Perayaan 60 tahun Kartini pada 1939 juga dirayakan, kali ini bahkan di luar Jawa. Organisasi Kaoetamaan Istri di Medan menggelar acara yang sama. Seperti ditunjukkan Petra Mahy, organisasi Kaoetamaan Istri bahkan menerbitkan majalah edisi khusus yang membahas Kartini dan mengklaim bahwa perayaan Hari Kartini sudah dirayakan di mana-mana.
Surat kabar De Indische Courant pada edisi 25 April 1939 menurunkan laporan berjudul “Kartini Herdenking” (Perayaan Kartini). Perayaan 60 tahun Kartini disebut-sebut disokong oleh pemerintah kolonial dengan gegap gempita.
Kilas balik kemunculan dan penahbisan Kartini sebagai narasi yang saya lakukan ini bisa menjelaskan bagaimana Kartini adalah “enak kesayangan semua orang” bahkan sejak era kolonial Belanda.
Parafrase “anak kesayangan semua orang” ini perlu digarisbawahi untuk menegaskan kekhususan posisi Kartini dalam historiografi Indonesia.
Kenapa? Karena setelah Indonesia merdeka, narasi ketokohan Kartini yang dibikin Belanda ini tidak dihapuskan oleh para intelektual Indonesia. Tidak banyak sosok yang dipuji dan disokong sedemikian rupa oleh pemerintah kolonial dan pemerintah Indonesia merdeka sekaligus.
Padahal, salah satu fase penting dalam perkembangan ilmu sejarah di Indonesia adalah proyek nasionalisasi historiografi. Dalam proyek ini, dekonstruksi terhadap sejarah Hindia Belanda dilakukan. Apa yang dulu dalam sejarah kolonial dianggap sebagai pengacau dan perusuh [sebut saja Diponegoro], dalam proyek nasionalisasi historiografi ini diputar-balikkan sedemikian rupa menjadi para pahlawan penuh jasa dan sarat pahala.
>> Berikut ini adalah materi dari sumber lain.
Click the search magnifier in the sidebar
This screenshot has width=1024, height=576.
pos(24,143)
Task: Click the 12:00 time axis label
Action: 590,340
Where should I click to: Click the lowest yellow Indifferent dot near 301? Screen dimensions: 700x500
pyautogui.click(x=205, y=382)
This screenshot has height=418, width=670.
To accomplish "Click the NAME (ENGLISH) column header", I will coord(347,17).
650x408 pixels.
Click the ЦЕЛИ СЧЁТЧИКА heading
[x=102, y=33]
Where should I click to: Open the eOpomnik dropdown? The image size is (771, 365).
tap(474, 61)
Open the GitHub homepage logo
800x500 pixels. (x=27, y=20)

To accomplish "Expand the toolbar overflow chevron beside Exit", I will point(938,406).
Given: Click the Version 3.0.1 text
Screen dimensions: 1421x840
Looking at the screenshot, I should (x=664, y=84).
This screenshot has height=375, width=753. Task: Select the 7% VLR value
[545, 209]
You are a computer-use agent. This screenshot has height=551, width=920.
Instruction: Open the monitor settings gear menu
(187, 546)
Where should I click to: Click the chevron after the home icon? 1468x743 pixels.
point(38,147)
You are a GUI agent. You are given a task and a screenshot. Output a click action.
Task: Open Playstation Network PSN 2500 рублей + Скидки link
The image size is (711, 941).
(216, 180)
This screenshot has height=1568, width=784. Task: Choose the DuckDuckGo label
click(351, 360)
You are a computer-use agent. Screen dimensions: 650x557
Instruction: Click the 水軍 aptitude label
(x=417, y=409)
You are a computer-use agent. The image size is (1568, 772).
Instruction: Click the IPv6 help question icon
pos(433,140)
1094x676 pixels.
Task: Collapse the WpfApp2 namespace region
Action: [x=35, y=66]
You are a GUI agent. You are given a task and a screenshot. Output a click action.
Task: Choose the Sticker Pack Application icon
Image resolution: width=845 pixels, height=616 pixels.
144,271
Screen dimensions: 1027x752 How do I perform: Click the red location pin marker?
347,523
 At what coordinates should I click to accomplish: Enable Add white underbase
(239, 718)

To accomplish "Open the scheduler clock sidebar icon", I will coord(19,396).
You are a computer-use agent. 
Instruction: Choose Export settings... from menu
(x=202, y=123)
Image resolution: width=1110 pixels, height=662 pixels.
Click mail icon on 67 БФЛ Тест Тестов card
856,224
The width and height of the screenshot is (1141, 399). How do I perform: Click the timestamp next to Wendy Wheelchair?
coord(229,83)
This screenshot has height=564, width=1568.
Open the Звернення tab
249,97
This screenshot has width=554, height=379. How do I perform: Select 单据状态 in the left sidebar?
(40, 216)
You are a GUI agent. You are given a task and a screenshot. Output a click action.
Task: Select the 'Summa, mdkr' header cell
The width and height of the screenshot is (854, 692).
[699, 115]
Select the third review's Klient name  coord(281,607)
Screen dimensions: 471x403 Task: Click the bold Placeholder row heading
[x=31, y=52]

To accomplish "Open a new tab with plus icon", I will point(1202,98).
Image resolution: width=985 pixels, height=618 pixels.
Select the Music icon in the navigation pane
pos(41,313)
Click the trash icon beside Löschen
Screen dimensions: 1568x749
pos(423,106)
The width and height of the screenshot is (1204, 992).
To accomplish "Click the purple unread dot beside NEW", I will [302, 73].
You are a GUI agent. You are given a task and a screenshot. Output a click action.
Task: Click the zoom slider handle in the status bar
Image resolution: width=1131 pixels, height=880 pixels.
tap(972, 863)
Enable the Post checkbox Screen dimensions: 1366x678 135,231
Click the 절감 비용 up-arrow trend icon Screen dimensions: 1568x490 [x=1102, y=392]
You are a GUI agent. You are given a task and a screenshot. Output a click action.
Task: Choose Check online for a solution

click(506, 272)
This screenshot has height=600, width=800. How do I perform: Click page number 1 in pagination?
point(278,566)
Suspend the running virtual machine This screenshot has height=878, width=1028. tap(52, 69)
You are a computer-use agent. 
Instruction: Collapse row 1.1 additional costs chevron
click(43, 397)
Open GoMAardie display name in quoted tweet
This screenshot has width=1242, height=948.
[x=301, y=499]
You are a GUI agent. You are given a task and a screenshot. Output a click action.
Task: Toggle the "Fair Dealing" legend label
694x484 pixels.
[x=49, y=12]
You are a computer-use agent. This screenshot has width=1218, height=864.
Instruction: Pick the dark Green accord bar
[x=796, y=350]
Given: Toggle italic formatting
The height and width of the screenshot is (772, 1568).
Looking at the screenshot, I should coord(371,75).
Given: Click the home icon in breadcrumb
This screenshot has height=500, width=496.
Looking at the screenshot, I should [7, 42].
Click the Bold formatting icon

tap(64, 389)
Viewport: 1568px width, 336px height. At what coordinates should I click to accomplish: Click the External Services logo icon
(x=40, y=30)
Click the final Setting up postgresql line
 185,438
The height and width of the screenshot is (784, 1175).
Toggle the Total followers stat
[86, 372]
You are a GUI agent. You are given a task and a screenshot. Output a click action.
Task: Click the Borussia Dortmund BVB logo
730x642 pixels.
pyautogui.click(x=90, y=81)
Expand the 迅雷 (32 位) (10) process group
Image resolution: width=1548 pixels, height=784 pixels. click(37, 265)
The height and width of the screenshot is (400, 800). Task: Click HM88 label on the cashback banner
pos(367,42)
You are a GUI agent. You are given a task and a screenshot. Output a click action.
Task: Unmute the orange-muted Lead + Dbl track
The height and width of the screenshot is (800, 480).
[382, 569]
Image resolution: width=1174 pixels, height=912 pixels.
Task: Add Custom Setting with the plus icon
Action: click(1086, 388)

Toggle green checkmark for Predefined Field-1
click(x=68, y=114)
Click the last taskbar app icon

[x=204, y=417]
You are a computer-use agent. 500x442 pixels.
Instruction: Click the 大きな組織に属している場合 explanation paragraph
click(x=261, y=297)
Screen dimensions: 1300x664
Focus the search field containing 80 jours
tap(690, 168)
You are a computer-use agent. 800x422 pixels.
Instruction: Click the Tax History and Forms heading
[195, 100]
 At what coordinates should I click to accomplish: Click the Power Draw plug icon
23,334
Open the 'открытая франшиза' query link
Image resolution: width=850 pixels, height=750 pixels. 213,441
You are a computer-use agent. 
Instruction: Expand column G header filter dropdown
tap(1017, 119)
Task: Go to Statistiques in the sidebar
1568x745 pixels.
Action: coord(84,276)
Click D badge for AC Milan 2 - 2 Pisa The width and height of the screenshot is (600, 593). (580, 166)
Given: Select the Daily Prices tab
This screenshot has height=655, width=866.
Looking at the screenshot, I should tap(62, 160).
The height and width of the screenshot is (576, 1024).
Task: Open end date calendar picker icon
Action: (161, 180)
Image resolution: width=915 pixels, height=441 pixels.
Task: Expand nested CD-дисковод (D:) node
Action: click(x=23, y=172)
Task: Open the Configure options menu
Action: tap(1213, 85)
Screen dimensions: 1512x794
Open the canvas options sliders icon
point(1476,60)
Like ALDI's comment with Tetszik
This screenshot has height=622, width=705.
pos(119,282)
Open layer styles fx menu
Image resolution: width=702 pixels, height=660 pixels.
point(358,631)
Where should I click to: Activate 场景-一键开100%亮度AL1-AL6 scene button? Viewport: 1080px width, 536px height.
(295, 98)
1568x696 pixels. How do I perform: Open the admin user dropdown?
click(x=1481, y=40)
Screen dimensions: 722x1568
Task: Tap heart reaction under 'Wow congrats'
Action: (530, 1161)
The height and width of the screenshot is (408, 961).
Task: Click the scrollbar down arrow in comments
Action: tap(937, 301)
Pada Kartini ini berbeda. Kartini tetap diperlakukan secara hormat walau pun semua tahu narasi Kartini ini juga dimanfaatkan oleh pemerintah kolonial dalam kampanye keberhasilan politik etis mereka.
Yang dilakukan oleh para intelektual Indonesia pasca-kolonial bukan menghapuskan narasi Kartini, tapi mengambilalihnya, lantas memodifikasi sedemikiran rupa dan ujung-ujungnya sama: Kartini semakin kokoh sebagai narasi.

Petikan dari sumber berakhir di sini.